December 2, 2024
Faculty News
Promenade on the historic Vermannskai

Professor Frank Sleegers has been on sabbatical in Germany since his promotion from Associate to Full Professor in the summer. One of his main focuses has been walking along the traces of a public art project he co-founded in Hamburg's port area in 2003. The project invited for discovery tours around site-specific art and performances in the wilderness of the overlooked urban fringe of Hamburg’s port area. Some portions of the port have transformed in the last 20 years as part of the Hafencity or the IBA Hamburg and made place for new living and working. Other places still contain the wild magic of abandonment. Can we learn something about the role of unplanned and undesigned areas in landscape architecture? 

Professor Sleegers at the IFLA conference in Budapest

On October 17-18, Sleegers attended the 35th IFLA Europe Regional Conference, hosted by the Hungarian Association of Landscape Architects (HALA). Together, UMass LARP and the Department of Landscape Planning and Regional Development at the Hungarian University of Agriculture and Life Sciences will hold the 8th Fábos Conference on Landscape and Greenway Planning with UMass LARP on April 11-13, 2025 at UMass Amherst.

Captain Holly

Between research and conferences, Professor Sleegers enjoyed daylong expeditions in the wilderness of Hamburg's port area with the company of his tenacious Australian Shepherd, Captain Holly. 
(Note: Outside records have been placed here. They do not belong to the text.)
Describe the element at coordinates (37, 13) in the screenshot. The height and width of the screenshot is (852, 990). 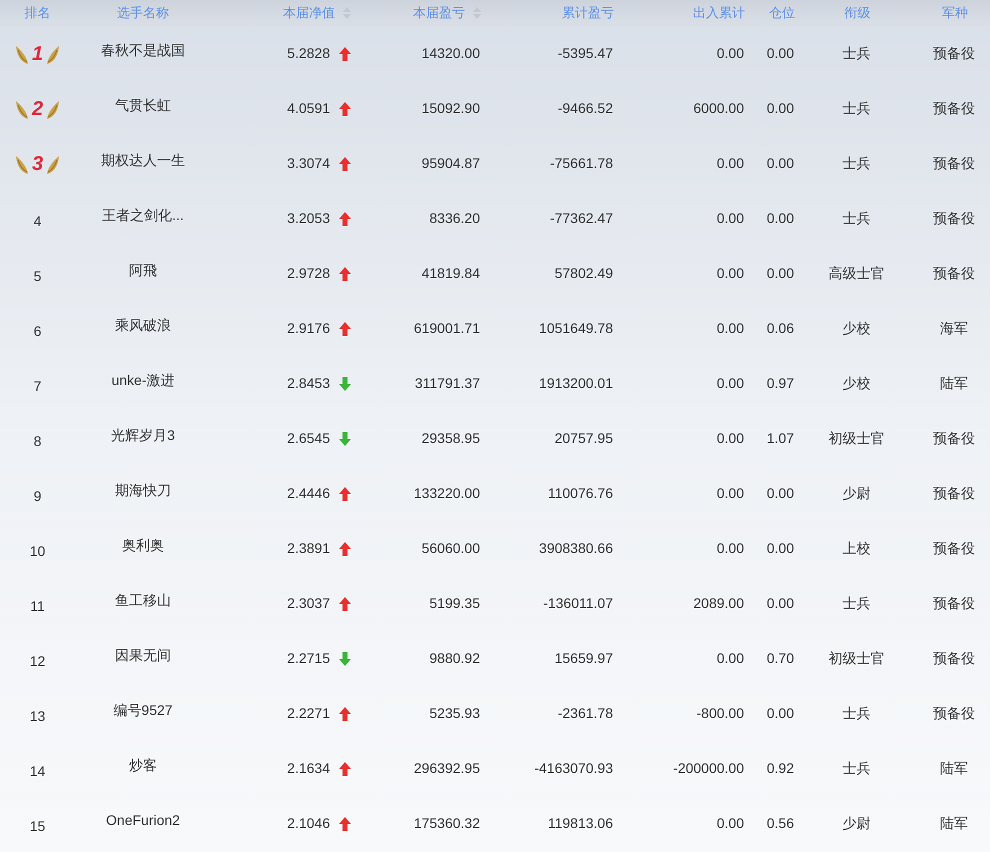
I see `column-header: 排名` at that location.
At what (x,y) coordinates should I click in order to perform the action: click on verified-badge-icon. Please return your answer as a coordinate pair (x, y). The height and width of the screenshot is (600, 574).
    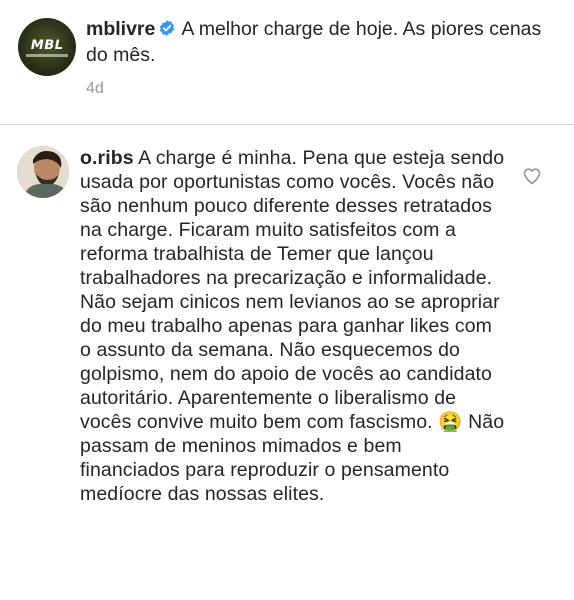
    Looking at the image, I should click on (168, 28).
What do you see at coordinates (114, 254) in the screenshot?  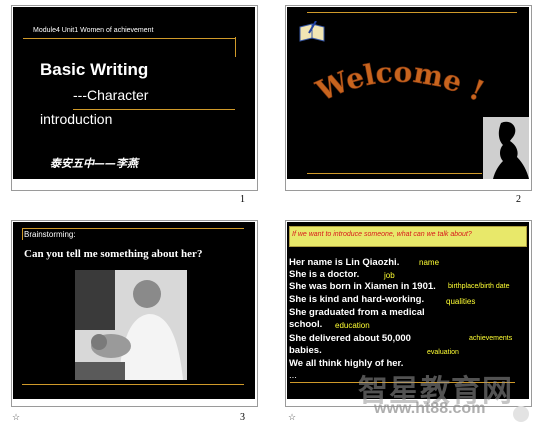 I see `question-text: Can you tell me something about her?` at bounding box center [114, 254].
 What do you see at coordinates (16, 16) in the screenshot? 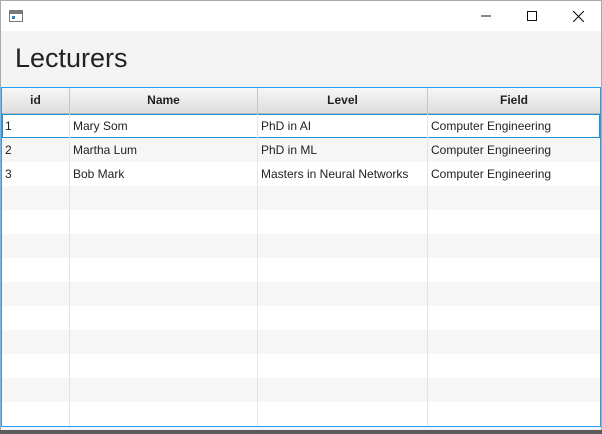
I see `app-icon` at bounding box center [16, 16].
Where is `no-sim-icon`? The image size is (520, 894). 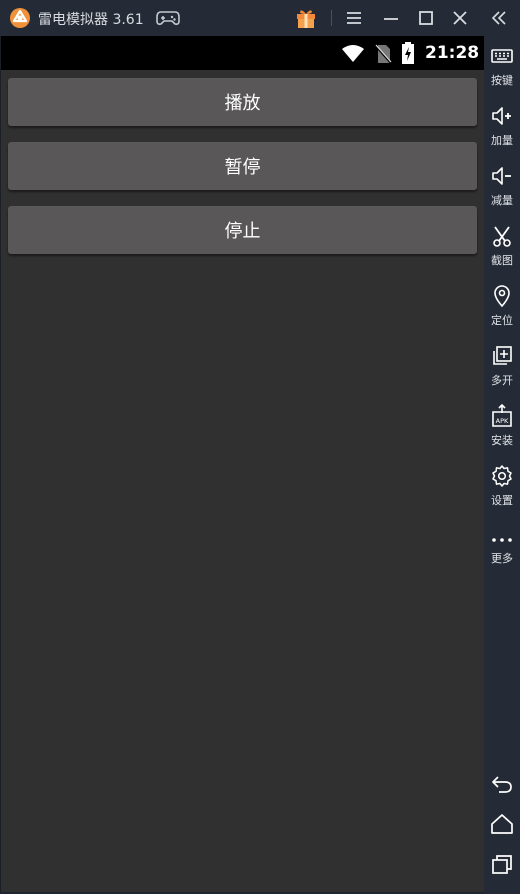 no-sim-icon is located at coordinates (383, 54).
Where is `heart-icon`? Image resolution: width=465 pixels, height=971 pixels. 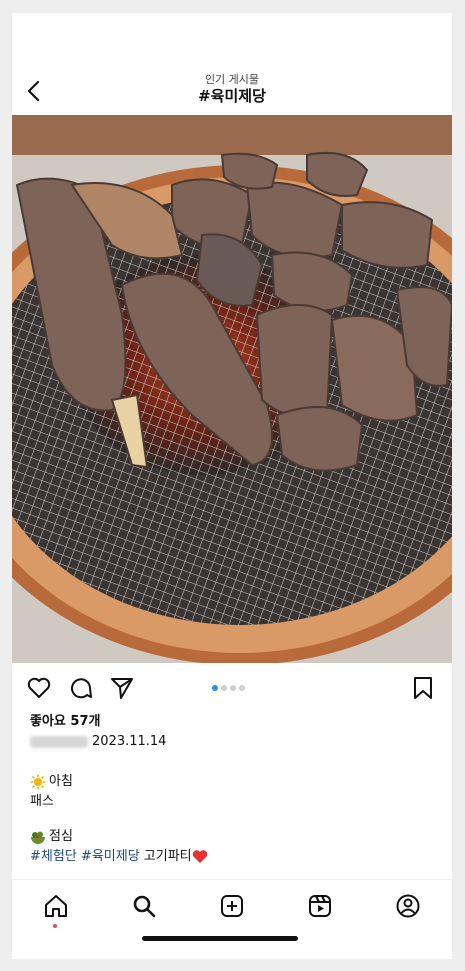 heart-icon is located at coordinates (39, 688).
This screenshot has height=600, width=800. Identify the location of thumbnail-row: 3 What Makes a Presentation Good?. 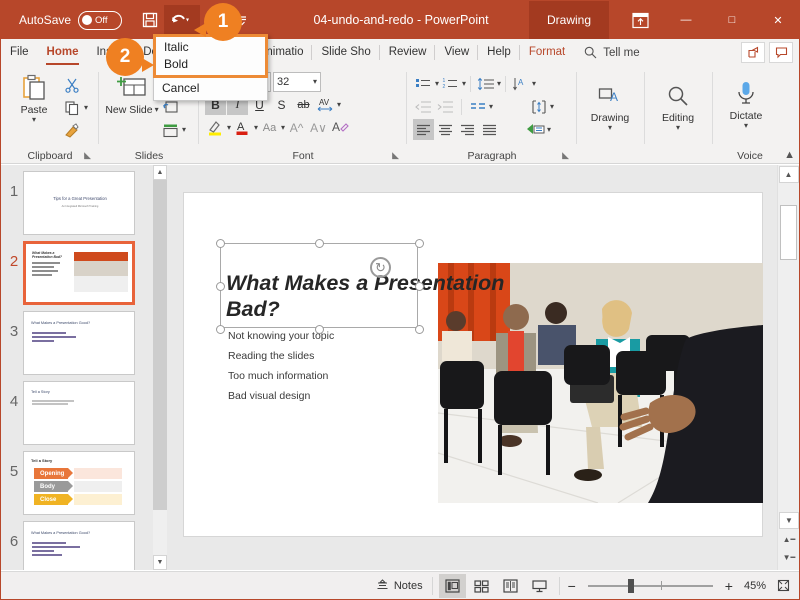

Sleegers presenting "Playing or Planning? Urban Voids, Wilderness and City Planning" at the Politecnico di Milano Department of Architecture and Urban Studies.
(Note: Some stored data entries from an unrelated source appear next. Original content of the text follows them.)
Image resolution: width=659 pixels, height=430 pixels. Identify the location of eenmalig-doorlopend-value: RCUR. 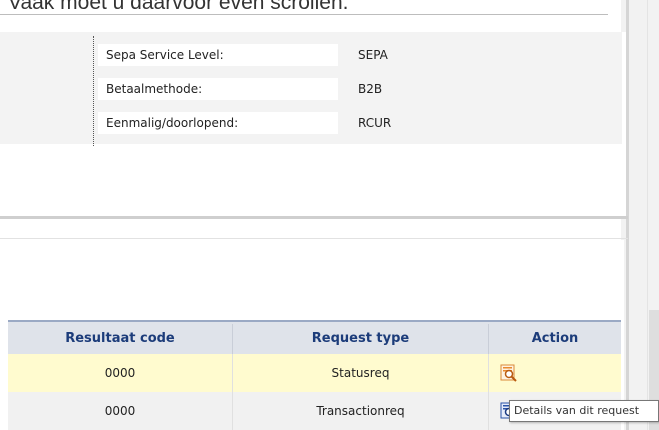
(375, 123).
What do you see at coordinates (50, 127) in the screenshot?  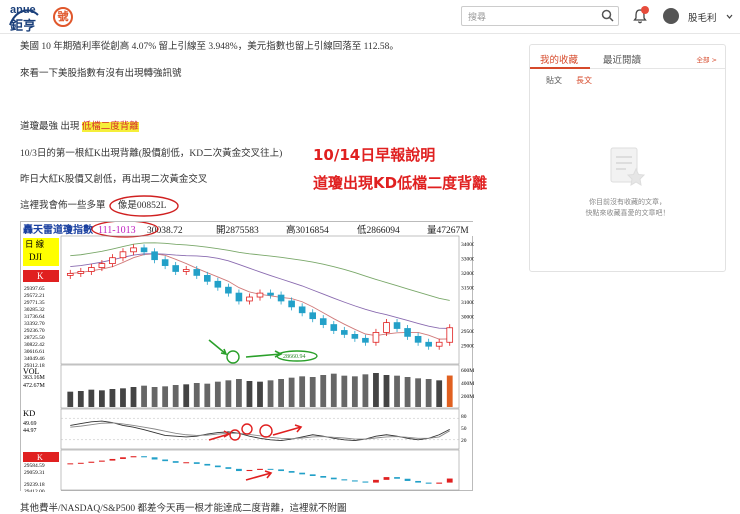 I see `dow-prefix: 道瓊最強 出現` at bounding box center [50, 127].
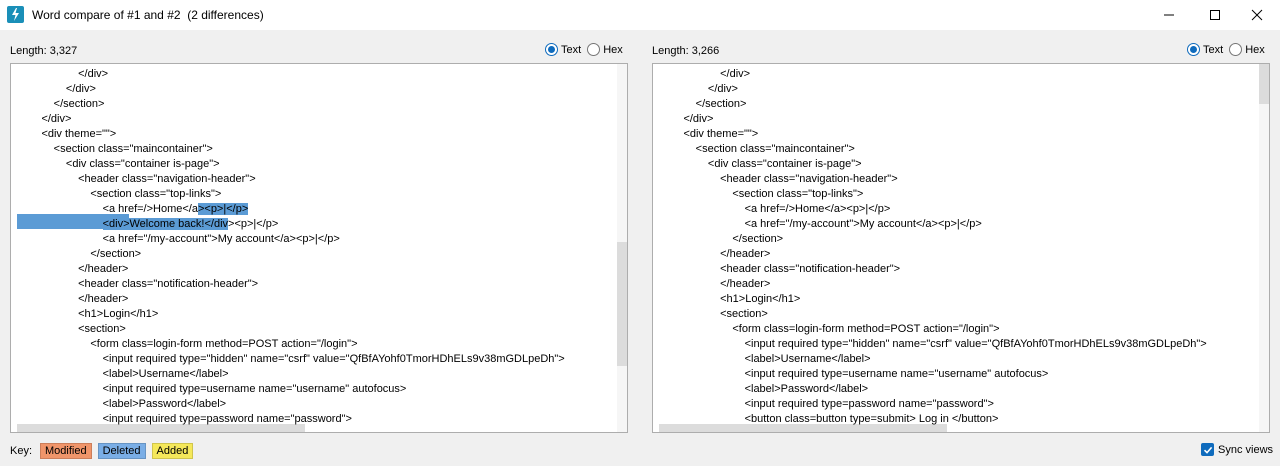 The width and height of the screenshot is (1280, 466). I want to click on deleted-text: <div>Welcome back!</div, so click(166, 224).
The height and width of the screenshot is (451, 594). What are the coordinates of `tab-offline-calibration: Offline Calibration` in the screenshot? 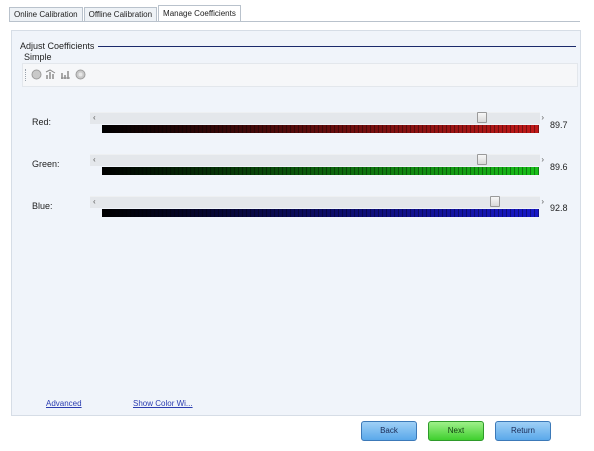 It's located at (120, 14).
In November, Sleegers presented "Playing or Planning? Urban Voids, Wilderness and City Planning" at the Politecnico di Milano Department of Architecture and Urban Studies.

Between an abandoned storage shed at the Saalhafen

As the year comes to a close, Sleegers looks forward to the publication of two journal articles in 2025: “Gustav Lange and the Role of Design Composition at Mauerpark Berlin” and a book review of “Postindustrial DIY: Recovering American Rust Belt Icons” by Daniel Campo.